▶ **Prompt**
Send back exactly the lines from the opening line of the records below through the one with "Task: Click the From field containing Andheri".

(Saved data entries)
==*==

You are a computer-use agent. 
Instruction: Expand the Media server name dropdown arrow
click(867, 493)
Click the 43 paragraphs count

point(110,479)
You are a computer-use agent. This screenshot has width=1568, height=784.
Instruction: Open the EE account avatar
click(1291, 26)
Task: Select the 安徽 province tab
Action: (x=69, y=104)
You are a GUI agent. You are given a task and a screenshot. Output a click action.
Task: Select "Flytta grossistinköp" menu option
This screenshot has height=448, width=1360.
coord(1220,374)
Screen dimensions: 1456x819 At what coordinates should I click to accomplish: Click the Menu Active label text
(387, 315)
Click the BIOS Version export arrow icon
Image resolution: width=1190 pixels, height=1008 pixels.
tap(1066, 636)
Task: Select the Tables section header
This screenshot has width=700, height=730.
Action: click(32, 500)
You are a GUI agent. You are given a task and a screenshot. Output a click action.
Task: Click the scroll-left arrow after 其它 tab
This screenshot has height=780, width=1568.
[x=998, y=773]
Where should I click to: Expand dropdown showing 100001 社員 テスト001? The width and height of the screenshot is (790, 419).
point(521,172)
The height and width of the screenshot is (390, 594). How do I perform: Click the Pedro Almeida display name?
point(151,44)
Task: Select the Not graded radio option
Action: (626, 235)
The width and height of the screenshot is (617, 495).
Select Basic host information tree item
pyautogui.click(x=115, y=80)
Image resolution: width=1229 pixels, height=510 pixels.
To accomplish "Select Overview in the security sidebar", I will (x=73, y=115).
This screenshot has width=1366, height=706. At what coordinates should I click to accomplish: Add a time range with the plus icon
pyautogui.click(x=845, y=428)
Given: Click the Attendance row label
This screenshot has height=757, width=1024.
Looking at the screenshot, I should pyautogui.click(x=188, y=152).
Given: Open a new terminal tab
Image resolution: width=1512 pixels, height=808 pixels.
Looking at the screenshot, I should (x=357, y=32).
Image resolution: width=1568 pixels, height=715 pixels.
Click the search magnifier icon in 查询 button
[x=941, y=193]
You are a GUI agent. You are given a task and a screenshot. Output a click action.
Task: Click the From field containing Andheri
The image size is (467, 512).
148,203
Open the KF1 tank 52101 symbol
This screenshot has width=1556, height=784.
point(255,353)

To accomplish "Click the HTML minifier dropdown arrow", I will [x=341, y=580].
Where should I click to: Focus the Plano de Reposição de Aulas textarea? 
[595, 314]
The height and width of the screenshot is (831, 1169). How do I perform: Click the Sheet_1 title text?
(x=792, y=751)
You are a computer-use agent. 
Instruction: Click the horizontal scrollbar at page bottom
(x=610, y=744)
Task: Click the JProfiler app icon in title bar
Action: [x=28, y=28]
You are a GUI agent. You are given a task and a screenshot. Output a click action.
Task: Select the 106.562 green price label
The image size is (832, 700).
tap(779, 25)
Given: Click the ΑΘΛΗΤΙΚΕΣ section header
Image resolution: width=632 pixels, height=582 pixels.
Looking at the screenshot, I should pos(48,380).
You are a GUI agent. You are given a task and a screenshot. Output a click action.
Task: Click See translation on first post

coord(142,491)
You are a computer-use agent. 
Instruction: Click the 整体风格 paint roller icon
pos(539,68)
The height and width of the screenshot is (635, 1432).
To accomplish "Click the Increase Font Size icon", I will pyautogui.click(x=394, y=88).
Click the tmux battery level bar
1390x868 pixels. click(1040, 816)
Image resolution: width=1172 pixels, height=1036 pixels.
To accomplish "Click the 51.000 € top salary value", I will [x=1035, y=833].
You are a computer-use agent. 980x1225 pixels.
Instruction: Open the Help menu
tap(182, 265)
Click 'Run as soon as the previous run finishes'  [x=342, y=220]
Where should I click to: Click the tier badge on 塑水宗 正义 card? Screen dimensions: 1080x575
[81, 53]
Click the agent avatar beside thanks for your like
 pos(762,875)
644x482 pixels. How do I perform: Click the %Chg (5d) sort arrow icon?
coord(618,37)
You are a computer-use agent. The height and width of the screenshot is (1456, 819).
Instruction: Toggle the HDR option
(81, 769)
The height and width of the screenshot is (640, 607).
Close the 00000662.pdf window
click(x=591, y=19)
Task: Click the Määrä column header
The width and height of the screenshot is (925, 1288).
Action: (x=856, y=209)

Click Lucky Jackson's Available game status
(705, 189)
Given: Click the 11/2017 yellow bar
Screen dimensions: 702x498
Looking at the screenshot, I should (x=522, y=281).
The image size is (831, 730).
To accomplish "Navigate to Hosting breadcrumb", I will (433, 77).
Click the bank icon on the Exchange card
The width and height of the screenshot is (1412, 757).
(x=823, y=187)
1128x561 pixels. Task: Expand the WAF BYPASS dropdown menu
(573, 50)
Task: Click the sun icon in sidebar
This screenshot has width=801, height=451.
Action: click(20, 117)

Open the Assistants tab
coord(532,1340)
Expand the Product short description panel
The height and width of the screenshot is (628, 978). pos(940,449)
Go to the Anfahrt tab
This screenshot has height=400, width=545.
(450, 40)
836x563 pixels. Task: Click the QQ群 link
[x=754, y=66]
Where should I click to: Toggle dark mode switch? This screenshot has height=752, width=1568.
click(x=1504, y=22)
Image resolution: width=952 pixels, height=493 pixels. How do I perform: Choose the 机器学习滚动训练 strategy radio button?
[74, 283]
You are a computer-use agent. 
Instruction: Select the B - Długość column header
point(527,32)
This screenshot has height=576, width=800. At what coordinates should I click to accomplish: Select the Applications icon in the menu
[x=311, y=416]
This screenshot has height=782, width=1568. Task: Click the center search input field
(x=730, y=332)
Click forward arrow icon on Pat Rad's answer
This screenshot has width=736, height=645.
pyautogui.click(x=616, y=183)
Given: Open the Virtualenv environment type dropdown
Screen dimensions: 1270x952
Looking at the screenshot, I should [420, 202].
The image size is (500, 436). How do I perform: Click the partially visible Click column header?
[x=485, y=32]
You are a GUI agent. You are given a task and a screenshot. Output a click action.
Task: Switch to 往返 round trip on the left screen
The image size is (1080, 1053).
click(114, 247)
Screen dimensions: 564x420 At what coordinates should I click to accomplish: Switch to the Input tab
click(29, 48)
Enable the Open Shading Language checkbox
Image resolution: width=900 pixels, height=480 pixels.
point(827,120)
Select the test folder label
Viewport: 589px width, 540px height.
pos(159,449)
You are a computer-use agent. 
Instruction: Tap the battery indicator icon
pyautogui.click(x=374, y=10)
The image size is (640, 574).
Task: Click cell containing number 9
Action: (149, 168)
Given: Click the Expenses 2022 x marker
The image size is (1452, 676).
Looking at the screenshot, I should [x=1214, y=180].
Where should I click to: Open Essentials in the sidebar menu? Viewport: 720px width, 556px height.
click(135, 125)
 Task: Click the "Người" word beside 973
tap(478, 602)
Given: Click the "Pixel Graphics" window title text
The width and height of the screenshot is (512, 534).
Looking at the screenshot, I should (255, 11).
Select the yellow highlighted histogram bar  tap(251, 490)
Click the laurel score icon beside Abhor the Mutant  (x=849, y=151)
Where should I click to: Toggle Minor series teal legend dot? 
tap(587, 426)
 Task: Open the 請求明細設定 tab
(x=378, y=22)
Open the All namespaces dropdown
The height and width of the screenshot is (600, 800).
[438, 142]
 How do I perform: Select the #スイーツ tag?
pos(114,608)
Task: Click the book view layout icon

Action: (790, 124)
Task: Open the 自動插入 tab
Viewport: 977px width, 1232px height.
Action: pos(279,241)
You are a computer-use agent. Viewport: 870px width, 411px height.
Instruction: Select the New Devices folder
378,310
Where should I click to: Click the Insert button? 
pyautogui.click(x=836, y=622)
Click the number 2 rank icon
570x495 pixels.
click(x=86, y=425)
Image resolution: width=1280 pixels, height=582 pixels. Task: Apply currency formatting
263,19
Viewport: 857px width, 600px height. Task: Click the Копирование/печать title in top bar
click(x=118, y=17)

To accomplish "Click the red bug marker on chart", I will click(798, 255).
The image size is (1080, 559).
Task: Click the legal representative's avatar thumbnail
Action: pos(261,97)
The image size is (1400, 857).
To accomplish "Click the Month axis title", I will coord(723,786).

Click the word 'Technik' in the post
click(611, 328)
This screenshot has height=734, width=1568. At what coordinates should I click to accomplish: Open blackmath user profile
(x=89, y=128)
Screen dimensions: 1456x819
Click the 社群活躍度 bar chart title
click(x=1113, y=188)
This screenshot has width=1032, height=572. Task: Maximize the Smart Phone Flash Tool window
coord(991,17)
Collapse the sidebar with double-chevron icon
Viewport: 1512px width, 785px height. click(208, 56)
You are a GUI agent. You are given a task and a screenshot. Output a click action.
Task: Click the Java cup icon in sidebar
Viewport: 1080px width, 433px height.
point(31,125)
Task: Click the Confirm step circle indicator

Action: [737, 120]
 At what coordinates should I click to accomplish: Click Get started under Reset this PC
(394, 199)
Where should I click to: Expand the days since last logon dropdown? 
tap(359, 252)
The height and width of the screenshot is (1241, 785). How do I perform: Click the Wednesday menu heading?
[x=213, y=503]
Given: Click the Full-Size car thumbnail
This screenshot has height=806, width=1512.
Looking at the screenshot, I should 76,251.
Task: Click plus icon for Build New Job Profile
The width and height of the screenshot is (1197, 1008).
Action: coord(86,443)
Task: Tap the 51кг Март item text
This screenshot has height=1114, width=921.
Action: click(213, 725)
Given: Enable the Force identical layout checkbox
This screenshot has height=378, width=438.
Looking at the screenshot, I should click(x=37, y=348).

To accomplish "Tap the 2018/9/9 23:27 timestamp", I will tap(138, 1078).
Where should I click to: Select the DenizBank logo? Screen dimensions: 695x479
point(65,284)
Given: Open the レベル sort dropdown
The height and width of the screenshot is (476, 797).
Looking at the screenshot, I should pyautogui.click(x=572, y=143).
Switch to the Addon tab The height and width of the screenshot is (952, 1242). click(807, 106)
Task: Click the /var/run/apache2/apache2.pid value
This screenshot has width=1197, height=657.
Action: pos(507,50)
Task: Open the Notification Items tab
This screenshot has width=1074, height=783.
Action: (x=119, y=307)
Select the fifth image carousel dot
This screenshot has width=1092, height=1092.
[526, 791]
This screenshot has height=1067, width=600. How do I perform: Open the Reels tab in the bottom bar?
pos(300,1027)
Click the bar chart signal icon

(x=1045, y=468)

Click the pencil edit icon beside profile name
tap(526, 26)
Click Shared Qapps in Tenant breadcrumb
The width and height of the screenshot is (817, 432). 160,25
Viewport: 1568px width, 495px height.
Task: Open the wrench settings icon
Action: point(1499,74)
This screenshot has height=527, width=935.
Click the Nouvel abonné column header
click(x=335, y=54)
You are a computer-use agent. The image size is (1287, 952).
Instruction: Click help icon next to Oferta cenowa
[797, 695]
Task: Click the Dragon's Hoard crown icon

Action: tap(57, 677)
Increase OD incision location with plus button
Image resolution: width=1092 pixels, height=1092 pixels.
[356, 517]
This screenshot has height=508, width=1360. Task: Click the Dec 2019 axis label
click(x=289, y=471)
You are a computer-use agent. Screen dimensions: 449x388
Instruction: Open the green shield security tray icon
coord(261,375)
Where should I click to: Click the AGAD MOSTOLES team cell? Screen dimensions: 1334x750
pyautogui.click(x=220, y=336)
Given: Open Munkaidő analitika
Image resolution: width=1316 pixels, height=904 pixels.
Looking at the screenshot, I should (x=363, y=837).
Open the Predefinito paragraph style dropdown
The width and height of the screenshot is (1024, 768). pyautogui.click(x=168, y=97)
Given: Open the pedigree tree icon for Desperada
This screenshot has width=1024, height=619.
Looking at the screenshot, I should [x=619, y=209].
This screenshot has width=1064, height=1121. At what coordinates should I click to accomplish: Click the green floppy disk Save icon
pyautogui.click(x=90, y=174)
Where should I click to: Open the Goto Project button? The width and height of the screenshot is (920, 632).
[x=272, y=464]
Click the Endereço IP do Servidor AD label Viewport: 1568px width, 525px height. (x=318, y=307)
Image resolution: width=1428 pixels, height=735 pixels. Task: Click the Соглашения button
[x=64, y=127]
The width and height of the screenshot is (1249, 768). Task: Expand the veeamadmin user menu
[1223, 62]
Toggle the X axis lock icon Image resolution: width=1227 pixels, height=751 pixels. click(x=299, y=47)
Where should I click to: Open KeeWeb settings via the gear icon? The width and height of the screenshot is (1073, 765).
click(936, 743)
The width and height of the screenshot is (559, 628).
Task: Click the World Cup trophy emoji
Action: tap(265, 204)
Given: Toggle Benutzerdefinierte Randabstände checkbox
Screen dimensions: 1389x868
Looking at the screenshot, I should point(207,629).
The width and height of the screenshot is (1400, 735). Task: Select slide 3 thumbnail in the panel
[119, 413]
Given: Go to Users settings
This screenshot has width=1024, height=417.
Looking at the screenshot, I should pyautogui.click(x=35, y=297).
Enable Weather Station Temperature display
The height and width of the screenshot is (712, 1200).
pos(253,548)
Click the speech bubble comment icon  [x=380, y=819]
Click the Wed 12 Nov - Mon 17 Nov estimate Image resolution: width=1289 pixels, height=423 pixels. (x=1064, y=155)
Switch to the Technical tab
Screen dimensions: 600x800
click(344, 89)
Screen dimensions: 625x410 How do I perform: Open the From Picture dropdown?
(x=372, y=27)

==*==

▶ **Exercise solution**
You are a computer-use agent. 
Instruction: Expand the Media server name dropdown arrow
click(867, 493)
Click the 43 paragraphs count

point(110,479)
You are a computer-use agent. This screenshot has width=1568, height=784.
Instruction: Open the EE account avatar
click(1291, 26)
Task: Select the 安徽 province tab
Action: (x=69, y=104)
You are a GUI agent. You are given a task and a screenshot. Output a click action.
Task: Select "Flytta grossistinköp" menu option
This screenshot has height=448, width=1360.
coord(1220,374)
Screen dimensions: 1456x819 At what coordinates should I click to accomplish: Click the Menu Active label text
(387, 315)
Click the BIOS Version export arrow icon
Image resolution: width=1190 pixels, height=1008 pixels.
tap(1066, 636)
Task: Select the Tables section header
This screenshot has width=700, height=730.
Action: click(32, 500)
You are a GUI agent. You are given a task and a screenshot. Output a click action.
Task: Click the scroll-left arrow after 其它 tab
This screenshot has height=780, width=1568.
[x=998, y=773]
Where should I click to: Expand dropdown showing 100001 社員 テスト001? The width and height of the screenshot is (790, 419).
point(521,172)
The height and width of the screenshot is (390, 594). How do I perform: Click the Pedro Almeida display name?
point(151,44)
Task: Select the Not graded radio option
Action: (626, 235)
The width and height of the screenshot is (617, 495).
Select Basic host information tree item
pyautogui.click(x=115, y=80)
Image resolution: width=1229 pixels, height=510 pixels.
To accomplish "Select Overview in the security sidebar", I will (x=73, y=115).
This screenshot has width=1366, height=706. At what coordinates should I click to accomplish: Add a time range with the plus icon
pyautogui.click(x=845, y=428)
Given: Click the Attendance row label
This screenshot has height=757, width=1024.
Looking at the screenshot, I should pyautogui.click(x=188, y=152).
Given: Open a new terminal tab
Image resolution: width=1512 pixels, height=808 pixels.
Looking at the screenshot, I should (x=357, y=32).
Image resolution: width=1568 pixels, height=715 pixels.
Click the search magnifier icon in 查询 button
[x=941, y=193]
You are a GUI agent. You are given a task and a screenshot. Output a click action.
Task: Click the From field containing Andheri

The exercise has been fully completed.